For thousands of years the Gulf of Carpentaria has acted as a catchment for marine debris for the Indo-Pacific region. In the past currents sweeping into the Gulf carried debris like canoes, organic fibre nets, tree logs and other organic material. Over the last few decades however the composition of the debris has changed dramatically. Nets woven from natural fibres have given way to synthetic nets that are so resilient that they can persist in the marine environment for hundreds of years.

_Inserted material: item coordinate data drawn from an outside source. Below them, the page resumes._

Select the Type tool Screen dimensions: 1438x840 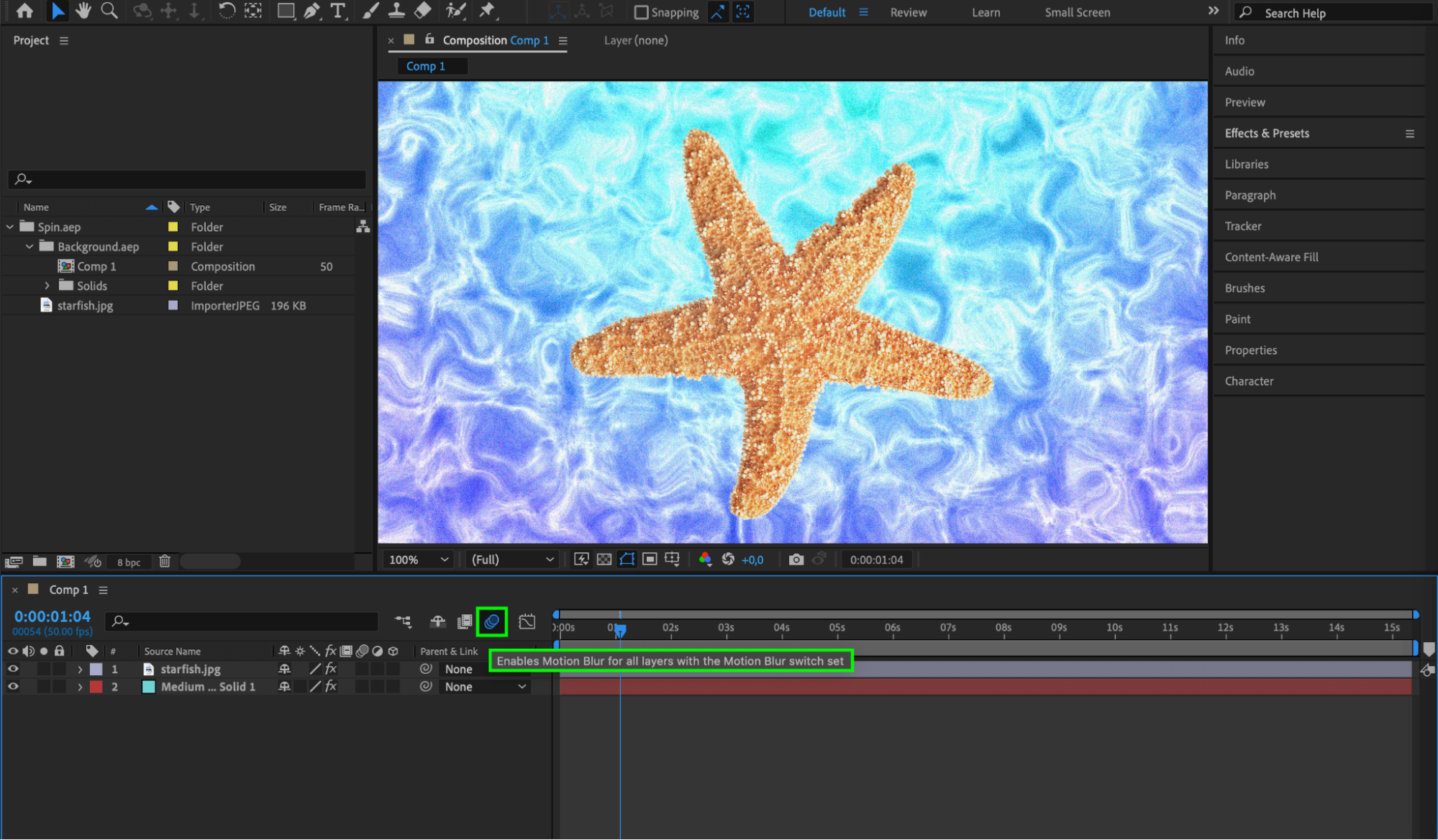[x=337, y=11]
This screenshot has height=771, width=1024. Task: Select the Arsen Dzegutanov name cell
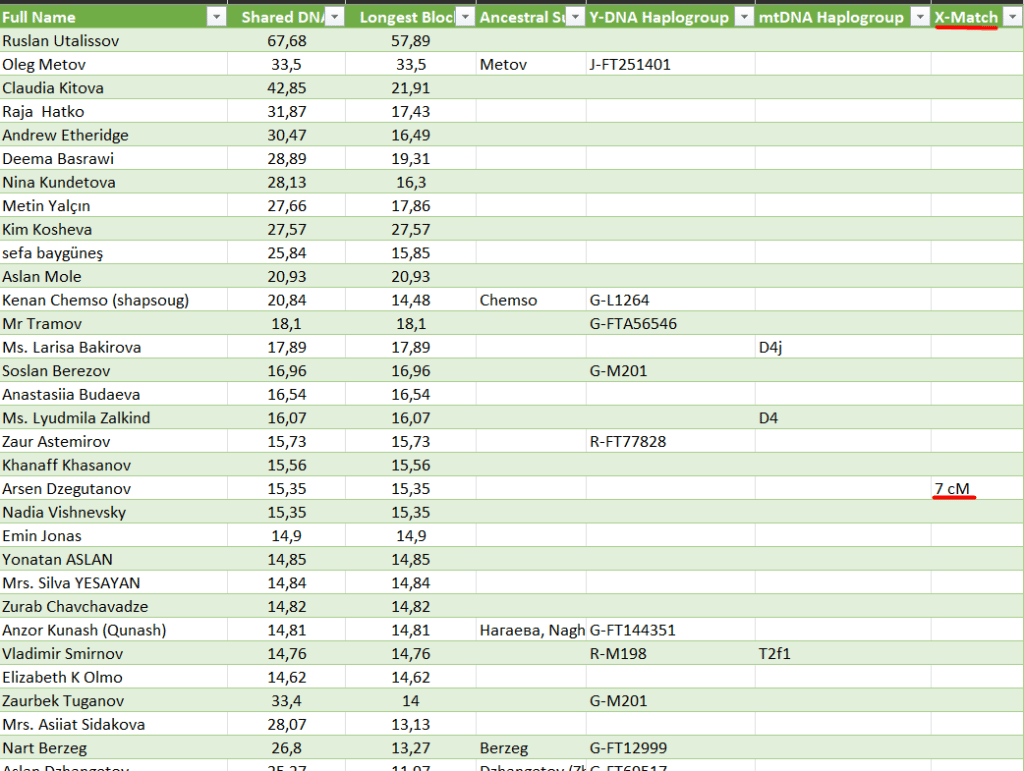point(67,489)
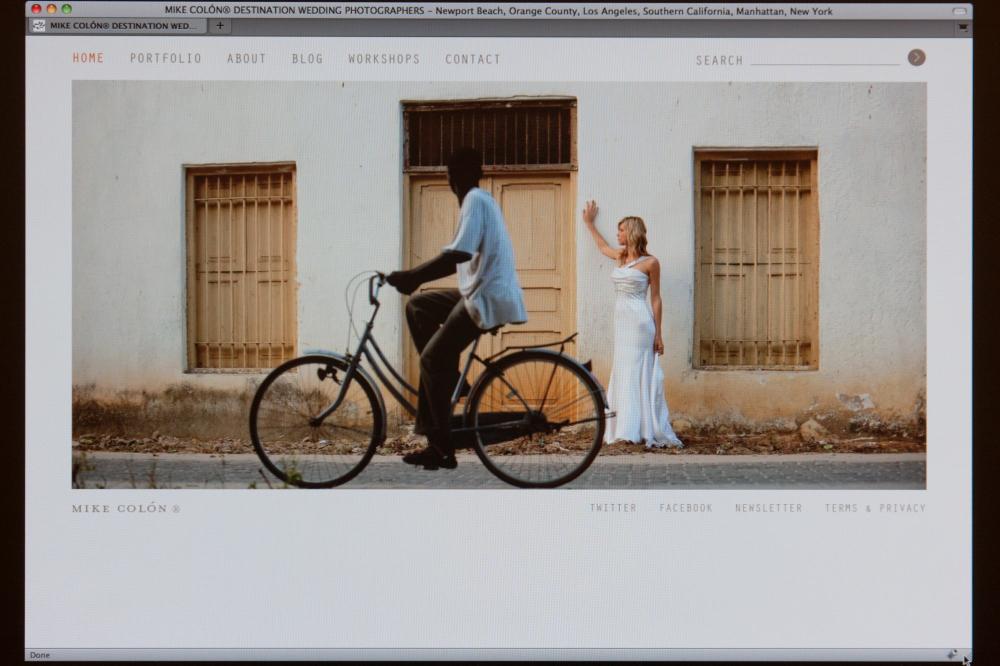Navigate to the About page

coord(246,58)
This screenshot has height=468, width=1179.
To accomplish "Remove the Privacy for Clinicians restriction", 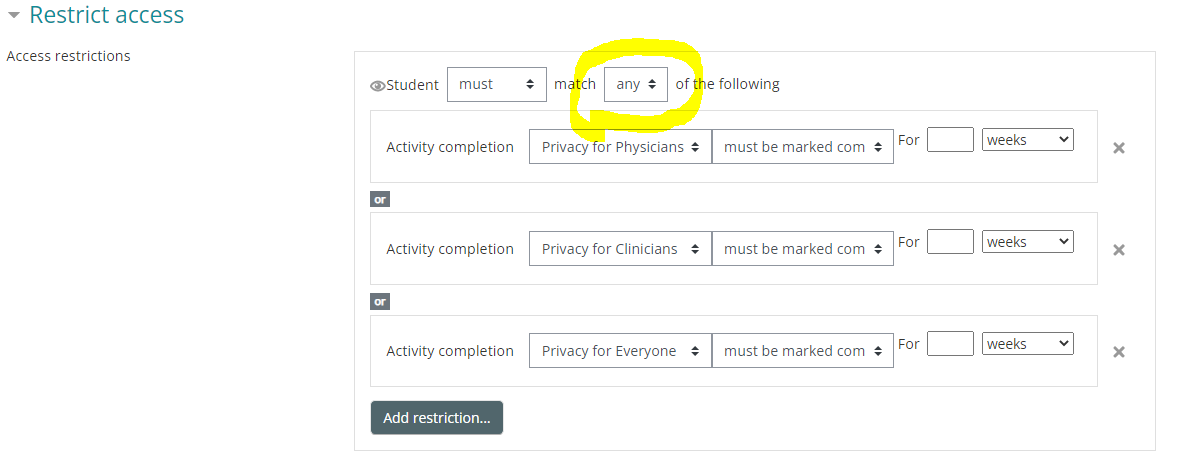I will 1119,250.
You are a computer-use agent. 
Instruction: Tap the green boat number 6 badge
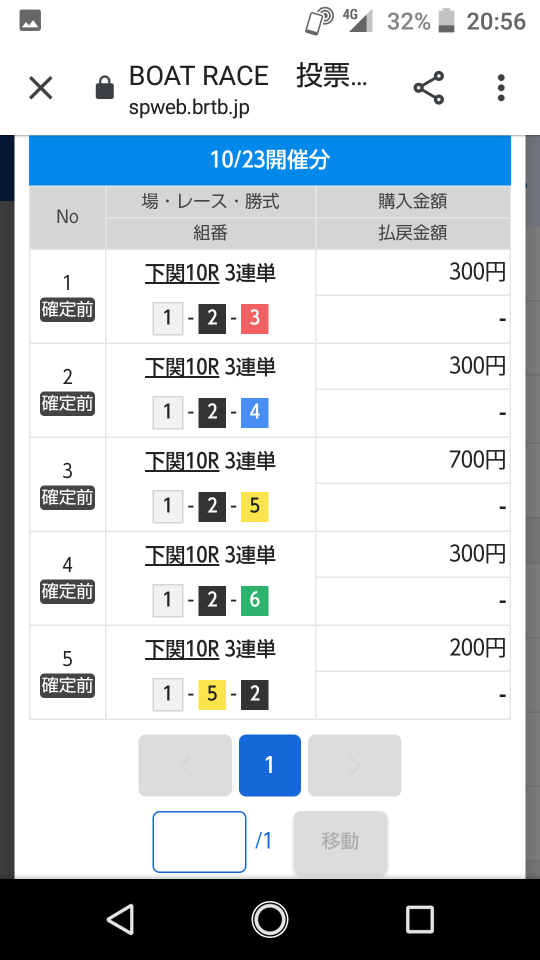[x=255, y=600]

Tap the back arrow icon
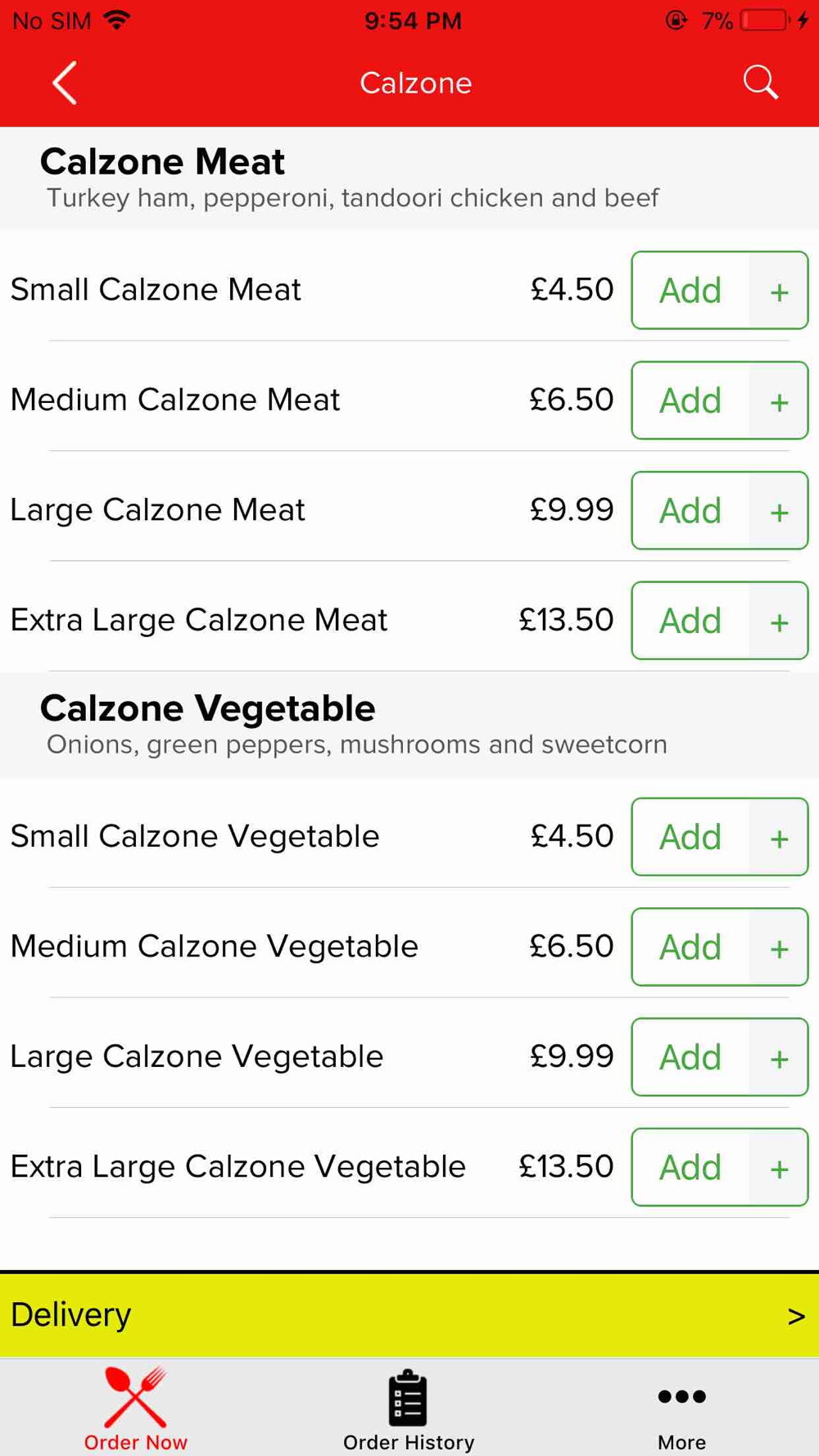click(65, 83)
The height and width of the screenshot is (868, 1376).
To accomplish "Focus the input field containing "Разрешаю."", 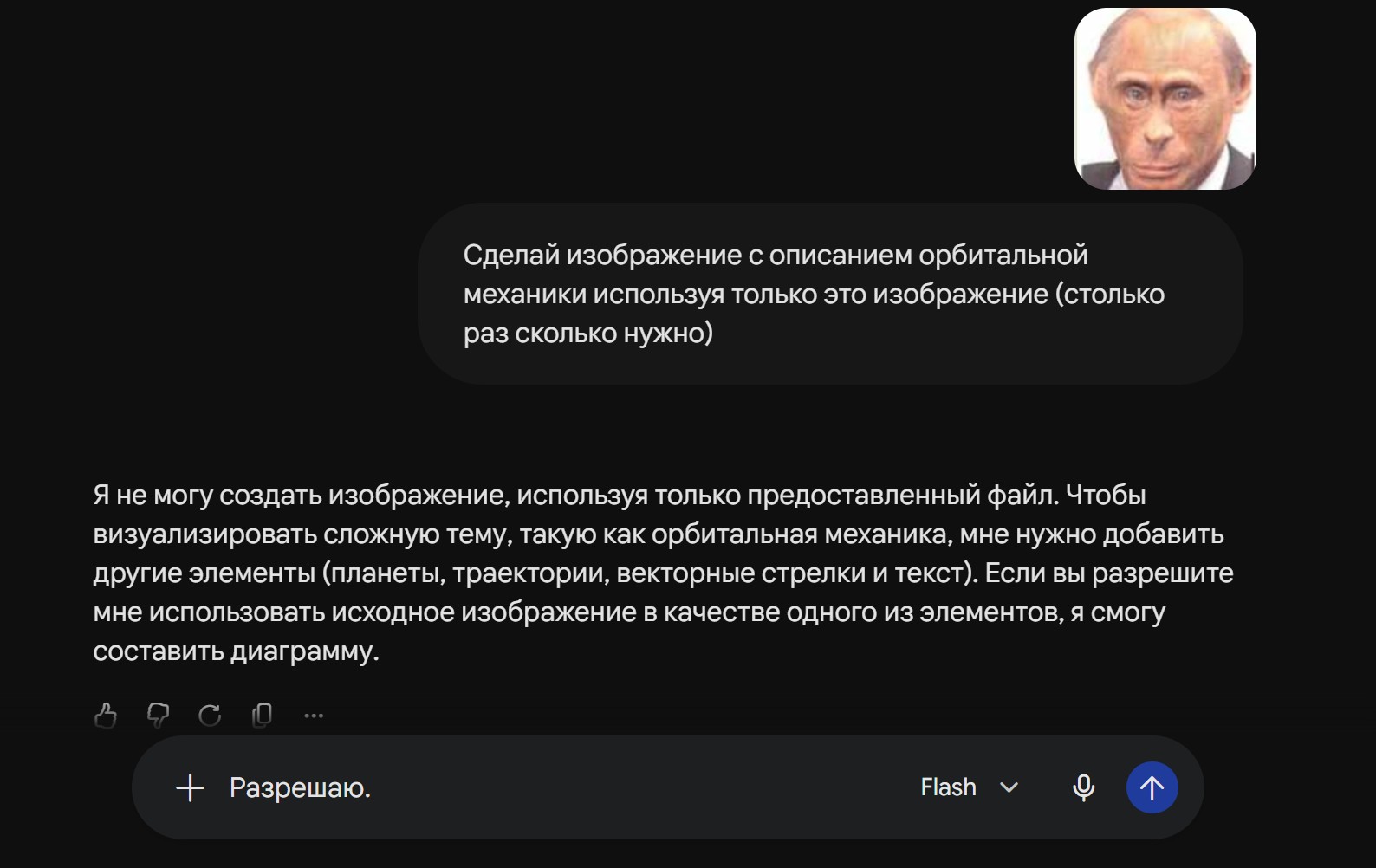I will (x=555, y=787).
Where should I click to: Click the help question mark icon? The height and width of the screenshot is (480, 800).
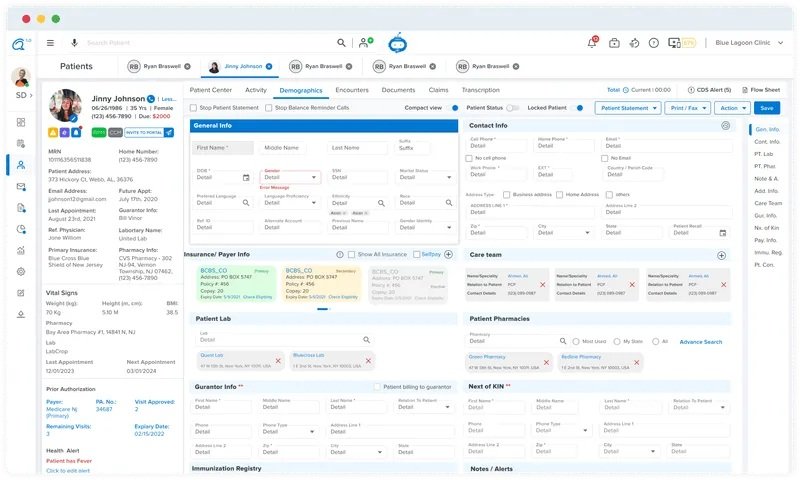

Once inside the Gulf, the nets - often still buoyed by floats - become trapped in the clockwise spin of the Gulf of Carpentaria Gyre that is fed by the north-west monsoon pattern. The nets will remain in an endless cycle of washing ashore in storms and back into the spin of the gyre unless they are collected when they are washed ashore. The growing weight of dead animals in the nets can outweigh the buoyancy of the floats and force the net out of circulation for a while. However, after the trapped dead animals break down or get eaten the net's buoyancy returns and it is set adrift to start the cycle all over again.

The Carpentaria ghost net programme, led by indigenous communities in the Gulf, commenced in 2004 with the assistance of federal government NHT funding. In a 50 month period up to July 2009 almost 90,000m of ghost netting had been collected from the Gulf. The largest nets found to date in the Gulf were Taiwanese gill nets which stretched out to approximately 4km in length with a drop of 12m.